18 years of formal education should have prepared me for this day. I’ve gotten a degree and now I should be ready to be a value-adding member, contributing to society. But, I have never been more clueless in my life. Seriously guys, what’s next?
I have always been unhealthily jealous of people who know exactly what they want to do in life. Whether it be chasing material wealth or dedicating a life to service. Heck, I wished I was like most of my peers that comprehend the appeal of our capitalist culture, climbing the corporate ladder and splurging on a designer handbag because “I deserved it”. I am aware of my privileged position of not being pressured to get a job immediately after graduating, but shouldn’t I already know what I want to do with my life by now?
A fork in the road
I often use this analogy whenever I complete milestones in life — entry exams, or waiting to see if my results are good enough for me to be enrolled into a local University. It’s like the brief moment where you flip a page to a new chapter, unaware of what lies ahead.
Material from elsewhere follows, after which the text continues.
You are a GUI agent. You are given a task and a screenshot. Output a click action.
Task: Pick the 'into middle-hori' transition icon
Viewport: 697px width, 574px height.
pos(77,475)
These moments of uncertainty and waiting, fuelled by a competitive, conservative Asian society with ‘concerned’ relatives are relatable. Yet, it is a lonely road for many of us.
It was during these moments that I found comfort in the space of environmental advocacy, almost a decade ago. It was something I felt for, it was familiar as I grew up with scuba diving, it was something special and unique that I enjoyed being associated with, and it was something that helped me with my self-esteem.
I was able to easily get away with telling people that I was passionate about the field of sustainability and that it was something I would pursue once I graduated. Doesn’t that mean I sort of know what I’d like to pursue? But then there’s another problem.
Imposter Syndrome
As inclusive as I always felt in this environmental and sustainability space, I often struggle to figure out how I can value-add to the rich space full of climate experts and professionals. On Medium, it makes me feel like a fraud writing about topics thousands of others have better knowledge of, those who dedicate their time and work to research.
As someone that majored in both communications and sustainability, I attempted to build my resume in the field of sustainable communications. An ultra-niche space that supposedly supports companies by communicating and engaging stakeholders in their integrated sustainability strategies.
I asked myself constantly, “is this useful work??” I’m a cynic and my job sometimes feels either like I was helping to greenwash or just “repurposing content”, a term that is commonly known in the marketing space. With so much buzz in the space right now, is the work that I’m doing contributing to the noise? Am I the problem?
As a Communications major, my professors used to say that communication is impactful and effective only if you can tell powerful stories.
So, what now?
Something that I hate to admit at this point in time is that I’m the most clueless I’ve ever been. A generalist with a passion for sustainability figuring out how I can continue to contribute while making a living. But the first step is awareness!
A system that has helped me narrow down my search is the diagram below. I was unable to locate its origin and attribute it to the rightful owner.
The sweet spot is finding something you can do in the middle.
Although I haven’t found exactly where my sweet spot lies, I’m trying to work toward honing 4 critical values that I feel would be holistic enough to support whatever I want to do in the near future.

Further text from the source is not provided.